Exercise aim. Can you reproduce, word for word, the part of the Manchester Arena Inquiry commentary between "At a thousand" and "comprehend its totality.", inclusive?

These were the words of Andrew Roussos at the start of the Manchester Arena Inquiry in September 2020. Andrew is the father of the Manchester Arena attack’s youngest victim, Saffie-Rose. She was 8 years old when she died.


Last week, Andrew and his family learned that there was a ‘remote’ chance that Saffie might have survived if she had received specialist trauma care earlier. I’ve met Andrew and his family and we remain in touch; I know how strongly he believes that Saffie was a fighter and could have survived. I can only imagine how painful, and enduring, carrying that thought will be.


I don’t know John Atkinson’s family, but the inquiry also found, with greater certainty, that his were survivable injuries with earlier intervention. When you read the detail of his treatment, or lack of it, in The City Room (where the attack happened) and beyond, a lay person is likely to be deeply concerned about how this man came to die.

What Went Wrong


At a thousand pages long, I’m not sure I even know where to start commenting on this report. It’s taken me the better part of three days to read it, and even then I’ve had to skip through some parts. It will need to be read again and again to fully comprehend its totality.


Every page is a litany of failure, across all three emergency services, their leadership, their processes, and their absorption of learning. In the middle of it, there are failures by individuals to be bold, to be inquisitive and, frankly, to apply even a modicum of common sense. There are some who have excelled, been brave and made positive contributions but, as individuals, were not going to change the outcome.


Saffie and John didn’t get the help they deserved because they found themselves in the middle of an emergency services response full of catastrophic failures of well-established processes and command structures. At some points, I can’t even see the most basic of Gold, Silver and Bronze (GSB) command structures being implemented in a way that provides coherence and compatibility.


Everybody seems to have forgotten the first principle of the Joint Emergency Services Interoperability Procedures (JESIP), colocation, and throughout my read of the document I found my inner-self screaming to everybody, ‘for the love of God, just get some people to a forward control point’.

Entries provided.

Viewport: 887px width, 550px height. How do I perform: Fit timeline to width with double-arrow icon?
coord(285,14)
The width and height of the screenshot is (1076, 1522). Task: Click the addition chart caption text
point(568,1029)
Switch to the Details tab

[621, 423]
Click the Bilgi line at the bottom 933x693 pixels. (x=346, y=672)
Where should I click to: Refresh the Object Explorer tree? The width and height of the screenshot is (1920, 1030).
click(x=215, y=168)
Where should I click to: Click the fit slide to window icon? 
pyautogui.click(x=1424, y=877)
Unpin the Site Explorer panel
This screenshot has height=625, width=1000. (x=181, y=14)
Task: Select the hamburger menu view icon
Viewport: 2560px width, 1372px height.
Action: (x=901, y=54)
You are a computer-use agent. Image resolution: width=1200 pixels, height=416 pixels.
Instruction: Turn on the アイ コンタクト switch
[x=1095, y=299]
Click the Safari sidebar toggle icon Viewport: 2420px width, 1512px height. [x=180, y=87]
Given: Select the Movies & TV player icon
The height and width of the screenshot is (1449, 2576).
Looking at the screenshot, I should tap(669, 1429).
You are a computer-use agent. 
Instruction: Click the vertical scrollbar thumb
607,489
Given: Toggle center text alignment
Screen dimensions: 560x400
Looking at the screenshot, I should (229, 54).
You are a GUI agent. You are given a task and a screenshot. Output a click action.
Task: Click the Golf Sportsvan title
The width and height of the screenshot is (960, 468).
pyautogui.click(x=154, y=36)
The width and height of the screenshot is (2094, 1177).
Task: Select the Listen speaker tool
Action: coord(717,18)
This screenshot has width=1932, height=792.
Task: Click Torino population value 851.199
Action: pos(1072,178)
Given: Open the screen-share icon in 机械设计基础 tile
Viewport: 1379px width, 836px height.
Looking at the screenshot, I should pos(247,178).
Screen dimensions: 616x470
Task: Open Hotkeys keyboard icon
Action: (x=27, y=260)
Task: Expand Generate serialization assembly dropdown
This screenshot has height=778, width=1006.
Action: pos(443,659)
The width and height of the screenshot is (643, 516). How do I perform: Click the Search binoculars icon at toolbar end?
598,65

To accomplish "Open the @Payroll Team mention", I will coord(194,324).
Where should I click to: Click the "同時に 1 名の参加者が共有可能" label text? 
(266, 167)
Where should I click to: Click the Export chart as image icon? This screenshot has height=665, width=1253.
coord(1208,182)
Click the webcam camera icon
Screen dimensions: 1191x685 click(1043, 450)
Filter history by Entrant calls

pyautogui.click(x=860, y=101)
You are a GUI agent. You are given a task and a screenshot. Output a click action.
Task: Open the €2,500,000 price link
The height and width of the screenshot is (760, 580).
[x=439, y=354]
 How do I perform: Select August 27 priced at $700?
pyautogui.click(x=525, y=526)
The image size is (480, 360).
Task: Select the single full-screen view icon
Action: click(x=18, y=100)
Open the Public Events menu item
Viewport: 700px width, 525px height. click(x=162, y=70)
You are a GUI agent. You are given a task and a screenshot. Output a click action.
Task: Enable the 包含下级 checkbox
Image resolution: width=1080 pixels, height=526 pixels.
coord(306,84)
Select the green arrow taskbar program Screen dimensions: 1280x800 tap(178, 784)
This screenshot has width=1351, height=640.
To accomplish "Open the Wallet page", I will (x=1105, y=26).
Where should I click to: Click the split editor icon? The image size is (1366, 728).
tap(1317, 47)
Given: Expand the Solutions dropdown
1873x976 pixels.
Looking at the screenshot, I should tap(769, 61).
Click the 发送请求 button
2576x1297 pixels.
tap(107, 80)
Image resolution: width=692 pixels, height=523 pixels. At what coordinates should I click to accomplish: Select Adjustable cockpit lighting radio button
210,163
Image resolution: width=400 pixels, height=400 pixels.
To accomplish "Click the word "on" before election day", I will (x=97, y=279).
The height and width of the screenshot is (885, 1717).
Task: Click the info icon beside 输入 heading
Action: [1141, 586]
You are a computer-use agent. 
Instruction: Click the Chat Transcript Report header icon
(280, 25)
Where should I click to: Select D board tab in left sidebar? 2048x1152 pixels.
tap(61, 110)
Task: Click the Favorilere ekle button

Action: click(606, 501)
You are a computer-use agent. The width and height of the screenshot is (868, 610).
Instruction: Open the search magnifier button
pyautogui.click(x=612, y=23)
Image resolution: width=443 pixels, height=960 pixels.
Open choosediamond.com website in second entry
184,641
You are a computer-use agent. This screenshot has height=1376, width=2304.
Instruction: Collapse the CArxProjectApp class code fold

Task response.
At a thousand pages long, I’m not sure I even know where to start commenting on this report. It’s taken me the better part of three days to read it, and even then I’ve had to skip through some parts. It will need to be read again and again to fully comprehend its totality.